Entries on target coordinates:
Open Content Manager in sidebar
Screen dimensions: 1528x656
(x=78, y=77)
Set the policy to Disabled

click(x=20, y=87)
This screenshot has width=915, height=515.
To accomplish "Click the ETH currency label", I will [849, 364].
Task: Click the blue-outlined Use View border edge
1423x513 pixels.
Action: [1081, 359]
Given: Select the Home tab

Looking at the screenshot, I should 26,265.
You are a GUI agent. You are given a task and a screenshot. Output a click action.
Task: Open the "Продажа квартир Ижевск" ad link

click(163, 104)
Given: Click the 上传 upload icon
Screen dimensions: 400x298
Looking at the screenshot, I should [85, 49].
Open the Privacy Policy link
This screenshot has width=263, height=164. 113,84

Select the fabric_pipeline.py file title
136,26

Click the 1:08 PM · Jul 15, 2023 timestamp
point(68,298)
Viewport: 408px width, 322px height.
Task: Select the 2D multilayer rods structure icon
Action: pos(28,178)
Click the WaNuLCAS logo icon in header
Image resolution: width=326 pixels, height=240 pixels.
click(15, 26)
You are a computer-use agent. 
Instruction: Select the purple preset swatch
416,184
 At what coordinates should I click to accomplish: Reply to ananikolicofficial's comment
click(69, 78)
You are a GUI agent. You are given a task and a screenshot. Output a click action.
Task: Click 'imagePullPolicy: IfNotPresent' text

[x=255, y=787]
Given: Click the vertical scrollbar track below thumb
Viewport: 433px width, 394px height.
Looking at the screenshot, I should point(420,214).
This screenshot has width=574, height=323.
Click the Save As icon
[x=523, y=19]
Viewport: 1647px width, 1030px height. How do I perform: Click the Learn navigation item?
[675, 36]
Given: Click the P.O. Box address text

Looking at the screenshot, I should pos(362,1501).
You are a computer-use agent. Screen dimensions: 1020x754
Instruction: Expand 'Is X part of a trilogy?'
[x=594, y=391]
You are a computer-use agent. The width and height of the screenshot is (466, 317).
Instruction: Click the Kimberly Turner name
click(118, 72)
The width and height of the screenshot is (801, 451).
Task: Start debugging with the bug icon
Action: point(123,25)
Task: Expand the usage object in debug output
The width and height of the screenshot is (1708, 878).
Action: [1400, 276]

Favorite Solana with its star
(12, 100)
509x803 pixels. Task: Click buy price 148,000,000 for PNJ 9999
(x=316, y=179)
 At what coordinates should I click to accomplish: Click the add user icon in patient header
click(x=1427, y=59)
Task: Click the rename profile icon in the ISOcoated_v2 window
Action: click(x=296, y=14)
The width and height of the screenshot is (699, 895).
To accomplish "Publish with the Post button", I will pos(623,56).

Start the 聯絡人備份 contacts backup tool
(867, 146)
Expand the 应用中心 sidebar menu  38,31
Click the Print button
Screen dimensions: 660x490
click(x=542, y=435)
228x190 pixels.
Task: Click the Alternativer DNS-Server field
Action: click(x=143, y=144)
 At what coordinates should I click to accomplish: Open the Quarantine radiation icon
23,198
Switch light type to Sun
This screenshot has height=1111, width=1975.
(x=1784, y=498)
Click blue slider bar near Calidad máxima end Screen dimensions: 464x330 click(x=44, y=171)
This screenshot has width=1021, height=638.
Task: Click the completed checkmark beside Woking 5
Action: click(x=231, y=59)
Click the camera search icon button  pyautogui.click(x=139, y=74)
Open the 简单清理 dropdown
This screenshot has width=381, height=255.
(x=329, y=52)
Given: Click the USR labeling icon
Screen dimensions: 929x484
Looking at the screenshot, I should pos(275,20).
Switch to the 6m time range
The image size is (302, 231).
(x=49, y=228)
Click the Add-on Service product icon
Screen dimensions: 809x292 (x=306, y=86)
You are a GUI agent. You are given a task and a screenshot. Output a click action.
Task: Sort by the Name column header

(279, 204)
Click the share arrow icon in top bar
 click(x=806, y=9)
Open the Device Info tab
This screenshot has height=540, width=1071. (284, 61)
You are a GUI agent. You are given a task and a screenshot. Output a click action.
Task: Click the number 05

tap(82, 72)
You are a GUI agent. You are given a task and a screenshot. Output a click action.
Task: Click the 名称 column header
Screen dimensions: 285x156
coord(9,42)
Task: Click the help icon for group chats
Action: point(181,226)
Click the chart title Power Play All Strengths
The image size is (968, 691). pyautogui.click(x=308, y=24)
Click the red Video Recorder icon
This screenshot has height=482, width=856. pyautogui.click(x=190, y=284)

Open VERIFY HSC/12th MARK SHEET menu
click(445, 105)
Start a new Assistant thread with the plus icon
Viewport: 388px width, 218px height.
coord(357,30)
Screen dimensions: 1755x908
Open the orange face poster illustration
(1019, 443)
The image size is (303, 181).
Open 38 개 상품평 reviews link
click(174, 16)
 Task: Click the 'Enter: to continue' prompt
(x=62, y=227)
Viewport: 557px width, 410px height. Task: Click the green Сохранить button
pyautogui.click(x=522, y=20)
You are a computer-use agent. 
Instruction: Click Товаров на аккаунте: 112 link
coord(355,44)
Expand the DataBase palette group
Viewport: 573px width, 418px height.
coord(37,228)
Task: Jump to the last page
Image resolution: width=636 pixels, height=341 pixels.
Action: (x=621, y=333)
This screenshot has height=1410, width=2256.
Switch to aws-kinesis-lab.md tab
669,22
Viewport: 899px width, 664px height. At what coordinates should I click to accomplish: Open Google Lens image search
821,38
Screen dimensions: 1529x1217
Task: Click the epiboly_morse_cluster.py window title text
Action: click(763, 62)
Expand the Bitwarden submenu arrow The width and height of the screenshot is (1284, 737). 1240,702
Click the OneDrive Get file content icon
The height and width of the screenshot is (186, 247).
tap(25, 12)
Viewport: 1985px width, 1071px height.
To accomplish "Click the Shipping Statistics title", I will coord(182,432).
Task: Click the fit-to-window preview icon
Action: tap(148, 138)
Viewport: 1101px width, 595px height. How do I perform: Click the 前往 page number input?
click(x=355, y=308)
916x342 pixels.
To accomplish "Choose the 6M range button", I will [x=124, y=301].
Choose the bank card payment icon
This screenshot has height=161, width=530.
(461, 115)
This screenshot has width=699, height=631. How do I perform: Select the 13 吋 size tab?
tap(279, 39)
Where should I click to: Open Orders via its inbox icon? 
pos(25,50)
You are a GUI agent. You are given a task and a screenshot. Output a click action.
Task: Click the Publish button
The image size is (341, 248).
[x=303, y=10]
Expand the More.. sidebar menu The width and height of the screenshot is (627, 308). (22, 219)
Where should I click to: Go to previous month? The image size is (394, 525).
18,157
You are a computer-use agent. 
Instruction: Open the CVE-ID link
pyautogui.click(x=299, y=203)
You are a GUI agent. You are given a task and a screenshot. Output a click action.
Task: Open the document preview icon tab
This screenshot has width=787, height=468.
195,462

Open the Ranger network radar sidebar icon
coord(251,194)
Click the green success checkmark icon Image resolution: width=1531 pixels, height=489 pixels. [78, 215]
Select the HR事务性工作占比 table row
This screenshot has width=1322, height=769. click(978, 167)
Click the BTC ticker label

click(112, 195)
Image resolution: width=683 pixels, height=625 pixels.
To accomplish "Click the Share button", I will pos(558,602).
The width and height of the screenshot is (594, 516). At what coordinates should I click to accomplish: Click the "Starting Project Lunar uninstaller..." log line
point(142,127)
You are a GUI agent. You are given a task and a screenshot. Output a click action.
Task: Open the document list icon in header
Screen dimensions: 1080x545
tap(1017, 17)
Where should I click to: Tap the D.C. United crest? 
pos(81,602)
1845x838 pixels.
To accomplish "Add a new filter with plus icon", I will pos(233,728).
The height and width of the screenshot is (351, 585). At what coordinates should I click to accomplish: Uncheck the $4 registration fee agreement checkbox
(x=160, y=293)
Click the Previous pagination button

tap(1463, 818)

• _WHAT THE TASK REQUIRES_: Output every one of the entries above again, line for line, with no changes.

• _FINISHED EXERCISE_:
Open Content Manager in sidebar
Screen dimensions: 1528x656
(x=78, y=77)
Set the policy to Disabled

click(x=20, y=87)
This screenshot has width=915, height=515.
To accomplish "Click the ETH currency label", I will [849, 364].
Task: Click the blue-outlined Use View border edge
1423x513 pixels.
Action: [1081, 359]
Given: Select the Home tab

Looking at the screenshot, I should 26,265.
You are a GUI agent. You are given a task and a screenshot. Output a click action.
Task: Open the "Продажа квартир Ижевск" ad link

click(163, 104)
Given: Click the 上传 upload icon
Screen dimensions: 400x298
Looking at the screenshot, I should [85, 49].
Open the Privacy Policy link
This screenshot has width=263, height=164. 113,84

Select the fabric_pipeline.py file title
136,26

Click the 1:08 PM · Jul 15, 2023 timestamp
point(68,298)
Viewport: 408px width, 322px height.
Task: Select the 2D multilayer rods structure icon
Action: pos(28,178)
Click the WaNuLCAS logo icon in header
Image resolution: width=326 pixels, height=240 pixels.
click(15, 26)
You are a computer-use agent. 
Instruction: Select the purple preset swatch
416,184
 At what coordinates should I click to accomplish: Reply to ananikolicofficial's comment
click(69, 78)
You are a GUI agent. You are given a task and a screenshot. Output a click action.
Task: Click 'imagePullPolicy: IfNotPresent' text

[x=255, y=787]
Given: Click the vertical scrollbar track below thumb
Viewport: 433px width, 394px height.
Looking at the screenshot, I should point(420,214).
This screenshot has width=574, height=323.
Click the Save As icon
[x=523, y=19]
Viewport: 1647px width, 1030px height. How do I perform: Click the Learn navigation item?
[675, 36]
Given: Click the P.O. Box address text

Looking at the screenshot, I should pos(362,1501).
You are a computer-use agent. Screen dimensions: 1020x754
Instruction: Expand 'Is X part of a trilogy?'
[x=594, y=391]
You are a computer-use agent. The width and height of the screenshot is (466, 317).
Instruction: Click the Kimberly Turner name
click(118, 72)
The width and height of the screenshot is (801, 451).
Task: Start debugging with the bug icon
Action: point(123,25)
Task: Expand the usage object in debug output
The width and height of the screenshot is (1708, 878).
Action: [1400, 276]

Favorite Solana with its star
(12, 100)
509x803 pixels. Task: Click buy price 148,000,000 for PNJ 9999
(x=316, y=179)
 At what coordinates should I click to accomplish: Click the add user icon in patient header
click(x=1427, y=59)
Task: Click the rename profile icon in the ISOcoated_v2 window
Action: click(x=296, y=14)
The width and height of the screenshot is (699, 895).
To accomplish "Publish with the Post button", I will pos(623,56).

Start the 聯絡人備份 contacts backup tool
(867, 146)
Expand the 应用中心 sidebar menu  38,31
Click the Print button
Screen dimensions: 660x490
click(x=542, y=435)
228x190 pixels.
Task: Click the Alternativer DNS-Server field
Action: click(x=143, y=144)
 At what coordinates should I click to accomplish: Open the Quarantine radiation icon
23,198
Switch light type to Sun
This screenshot has height=1111, width=1975.
(x=1784, y=498)
Click blue slider bar near Calidad máxima end Screen dimensions: 464x330 click(x=44, y=171)
This screenshot has width=1021, height=638.
Task: Click the completed checkmark beside Woking 5
Action: click(x=231, y=59)
Click the camera search icon button  pyautogui.click(x=139, y=74)
Open the 简单清理 dropdown
This screenshot has width=381, height=255.
(x=329, y=52)
Given: Click the USR labeling icon
Screen dimensions: 929x484
Looking at the screenshot, I should pos(275,20).
Switch to the 6m time range
The image size is (302, 231).
(x=49, y=228)
Click the Add-on Service product icon
Screen dimensions: 809x292 (x=306, y=86)
You are a GUI agent. You are given a task and a screenshot. Output a click action.
Task: Sort by the Name column header

(279, 204)
Click the share arrow icon in top bar
 click(x=806, y=9)
Open the Device Info tab
This screenshot has height=540, width=1071. (284, 61)
You are a GUI agent. You are given a task and a screenshot. Output a click action.
Task: Click the number 05

tap(82, 72)
You are a GUI agent. You are given a task and a screenshot. Output a click action.
Task: Click the 名称 column header
Screen dimensions: 285x156
coord(9,42)
Task: Click the help icon for group chats
Action: point(181,226)
Click the chart title Power Play All Strengths
The image size is (968, 691). pyautogui.click(x=308, y=24)
Click the red Video Recorder icon
This screenshot has height=482, width=856. pyautogui.click(x=190, y=284)

Open VERIFY HSC/12th MARK SHEET menu
click(445, 105)
Start a new Assistant thread with the plus icon
Viewport: 388px width, 218px height.
coord(357,30)
Screen dimensions: 1755x908
Open the orange face poster illustration
(1019, 443)
The image size is (303, 181).
Open 38 개 상품평 reviews link
click(174, 16)
 Task: Click the 'Enter: to continue' prompt
(x=62, y=227)
Viewport: 557px width, 410px height. Task: Click the green Сохранить button
pyautogui.click(x=522, y=20)
You are a computer-use agent. 
Instruction: Click Товаров на аккаунте: 112 link
coord(355,44)
Expand the DataBase palette group
Viewport: 573px width, 418px height.
coord(37,228)
Task: Jump to the last page
Image resolution: width=636 pixels, height=341 pixels.
Action: (x=621, y=333)
This screenshot has height=1410, width=2256.
Switch to aws-kinesis-lab.md tab
669,22
Viewport: 899px width, 664px height. At what coordinates should I click to accomplish: Open Google Lens image search
821,38
Screen dimensions: 1529x1217
Task: Click the epiboly_morse_cluster.py window title text
Action: click(763, 62)
Expand the Bitwarden submenu arrow The width and height of the screenshot is (1284, 737). 1240,702
Click the OneDrive Get file content icon
The height and width of the screenshot is (186, 247).
tap(25, 12)
Viewport: 1985px width, 1071px height.
To accomplish "Click the Shipping Statistics title", I will coord(182,432).
Task: Click the fit-to-window preview icon
Action: tap(148, 138)
Viewport: 1101px width, 595px height. How do I perform: Click the 前往 page number input?
click(x=355, y=308)
916x342 pixels.
To accomplish "Choose the 6M range button", I will [x=124, y=301].
Choose the bank card payment icon
This screenshot has height=161, width=530.
(461, 115)
This screenshot has width=699, height=631. How do I perform: Select the 13 吋 size tab?
tap(279, 39)
Where should I click to: Open Orders via its inbox icon? 
pos(25,50)
You are a GUI agent. You are given a task and a screenshot. Output a click action.
Task: Click the Publish button
The image size is (341, 248).
[x=303, y=10]
Expand the More.. sidebar menu The width and height of the screenshot is (627, 308). (22, 219)
Where should I click to: Go to previous month? The image size is (394, 525).
18,157
You are a computer-use agent. 
Instruction: Open the CVE-ID link
pyautogui.click(x=299, y=203)
You are a GUI agent. You are given a task and a screenshot. Output a click action.
Task: Open the document preview icon tab
This screenshot has width=787, height=468.
195,462

Open the Ranger network radar sidebar icon
coord(251,194)
Click the green success checkmark icon Image resolution: width=1531 pixels, height=489 pixels. [78, 215]
Select the HR事务性工作占比 table row
This screenshot has width=1322, height=769. click(978, 167)
Click the BTC ticker label

click(112, 195)
Image resolution: width=683 pixels, height=625 pixels.
To accomplish "Click the Share button", I will pos(558,602).
The width and height of the screenshot is (594, 516). At what coordinates should I click to accomplish: Click the "Starting Project Lunar uninstaller..." log line
point(142,127)
You are a GUI agent. You are given a task and a screenshot. Output a click action.
Task: Open the document list icon in header
Screen dimensions: 1080x545
tap(1017, 17)
Where should I click to: Tap the D.C. United crest? 
pos(81,602)
1845x838 pixels.
To accomplish "Add a new filter with plus icon", I will pos(233,728).
The height and width of the screenshot is (351, 585). At what coordinates should I click to accomplish: Uncheck the $4 registration fee agreement checkbox
(x=160, y=293)
Click the Previous pagination button

tap(1463, 818)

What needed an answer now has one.